> **EXTRAIT DU DOCUMENT**:
*-*-*

La mort de Nelson Mandela a été accueillie avec tristesse à Toronto, une ville que le leader sud-africain a visitée à plusieurs reprises. Nulle part ailleurs dans la métropole canadienne n'a-t-on été éprouvé davantage par son décès qu'à l'école primaire qui porte son nom, dans le modeste quartier de Regent Park. Portrait d'un établissement où l'oeuvre de « Madiba » est une inspiration tous les jours.

C'est la pause du midi et les cris des gamins résonnent près du terrain de gazon synthétique derrière l'immeuble. Au même moment, devant, des adultes se recueillent en silence. L'entrée principale de la Nelson Mandela Park Public School est un lieu de pèlerinage en ce vendredi gris, signe de l'attachement profond des Torontois pour le leader mort jeudi.

Le drapeau canadien est en berne. Des messages d'espoir sont écrits à la craie dans l'escalier gris qui mène au bâtiment de brique rouge. Il y a des chandelles, des fleurs et, au milieu de l'installation improvisée, une photo noir et blanc de Nelson Mandela.

« L'éducation est l'arme la plus puissante que vous puissiez utiliser pour changer le monde », peut-on y lire.

Au pied des marches, Priyanka Juta pleure. Cette jeune femme, née après la chute de l'apartheid, a immigré de l'Afrique du Sud il y a 10 ans. Bien qu'elle n'ait jamais été élève ici, elle cherchait un lieu où elle pouvait honorer son idole.

« Je suis chanceuse, confie-t-elle. Je suis née libre grâce à lui. »

En 1998, lorsque Mandela visite Toronto, des enfants de toute la ville lui réservent un triomphe au Skydome. Dans la foule, on compte 300 élèves de l'école Park, dans Regent Park. Ce quartier modeste abrite le plus vieux et le plus gros complexe de HLM de la métropole canadienne.

On trouve plusieurs immigrants africains dans la petite délégation, et ils entonnent l'hymne national de l'Afrique du Sud en swahili. Mandela est impressionné. Quelques années plus tard, lorsqu'il exprime le désir de donner son nom à une école canadienne, c'est celle-ci qui est choisie.

« C'est ce qu'il souhaitait parce qu'il était reconnaissant du rôle que le Canada a joué dans la lutte contre l'apartheid », relate Jason Kandankery, aujourd'hui directeur de l'établissement.

*-*-*

> **MATÉRIEL FOURNI**:
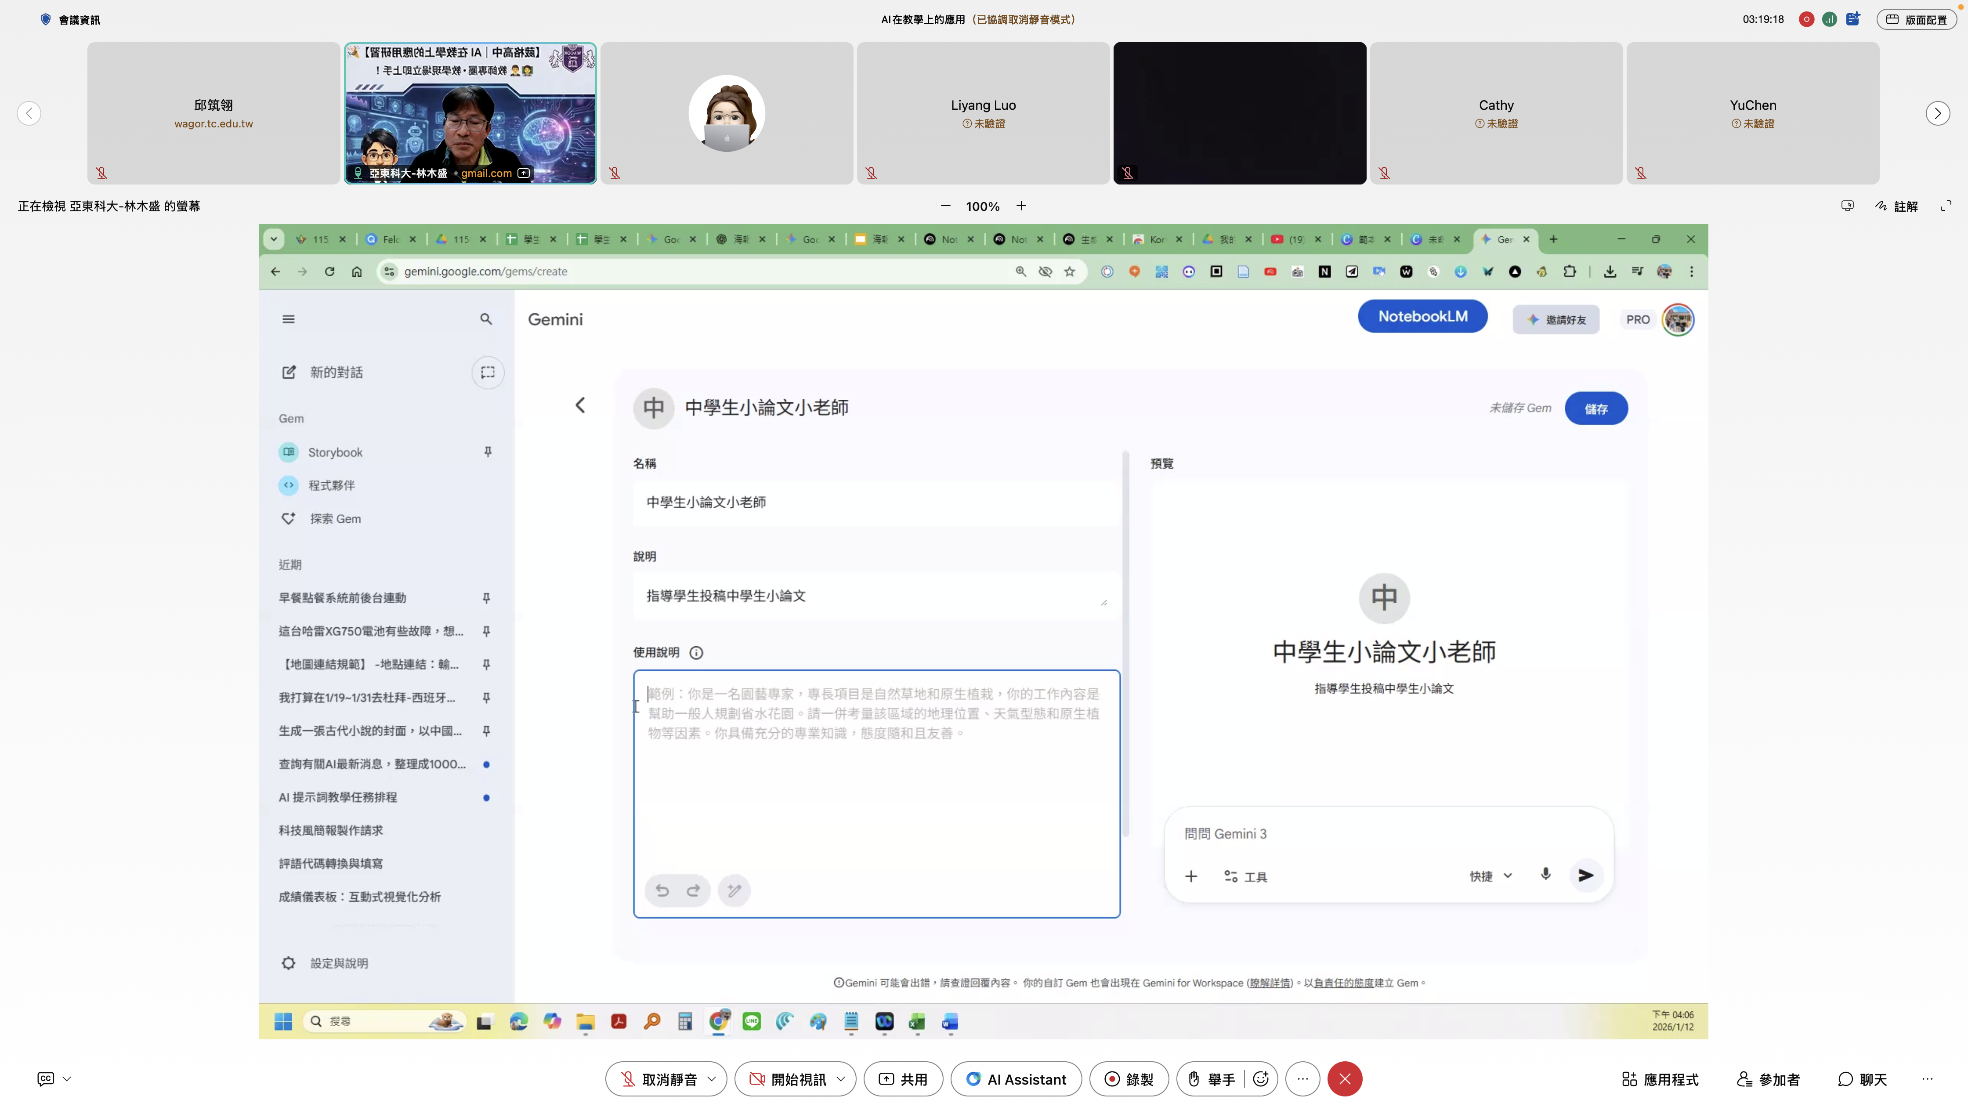Open the 快捷 model dropdown in Gemini
1968x1107 pixels.
[1491, 876]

*-*-*

> **CONSIGNE DONNÉE 1**: Selon l'extrait sur l'école Nelson Mandela, combien d'élèves de l'école Park figuraient dans la foule au Skydome en 1998 ?
> **CONSIGNE DONNÉE 2**: Traduisez en anglais cette phrase de l'extrait sur l'école Nelson Mandela : « Il y a des chandelles, des fleurs et, au milieu de l'installation improvisée, une photo noir et blanc de Nelson Mandela. »
> **CONSIGNE DONNÉE 3**: Reprenez l'extrait sur l'école Nelson Mandela à la suite de sa dernière phrase, s'il vous plaît.

> **RÉSULTAT OBTENU 1**: 300 élèves.

> **RÉSULTAT OBTENU 2**: There are candles, flowers and, in the middle of the makeshift display, a black-and-white photo of Nelson Mandela.

> **RÉSULTAT OBTENU 3**:
Une visite mémorable

Il s'y rendra en personne, en 2001, pour rebaptiser l'immeuble centenaire. Ainsworth Morgan est alors un jeune professeur. Aujourd'hui directeur adjoint de l'école, il se souvient avec émotion de cette cérémonie.

« C'est rare qu'on soit bouche bée devant quelqu'un, relate-t-il. Le souvenir que j'en garde, c'est celui d'un homme qui a surmonté des défis incroyables alors que tout le vouait à l'échec. »

Depuis, les professeurs se font un devoir de transmettre à leurs élèves l'esprit qui animait le leader antiapartheid.

« Nous voulons donner aux enfants cette résilience, cette capacité à penser aux autres et à travailler avec la communauté », dit Lucie Lafontaine, une Sherbrookoise qui enseigne le français ici depuis plus de 10 ans.

Coïncidence solennelle

Jusqu'à son tout dernier souffle, Mandela aura marqué cette petite école. Depuis quelques semaines, la direction préparait une rencontre communautaire pour visionner le film biographique Long Walk to Freedom, jeudi soir. Coïncidence étonnante, elle avait prévu l'événement le jour même où il allait mourir.

La soirée hommage s'est transformée en témoignage d'amour de toute la communauté, relate le directeur.

« Ç'a été un moment très solennel, mais en même temps une grande célébration, relate Jason Kandankery. C'était incroyable de voir ce film avec tous ces gens, d'anciens étudiants, des professeurs et des élèves, qui partagent cette connexion avec M. Mandela. C'était très puissant. »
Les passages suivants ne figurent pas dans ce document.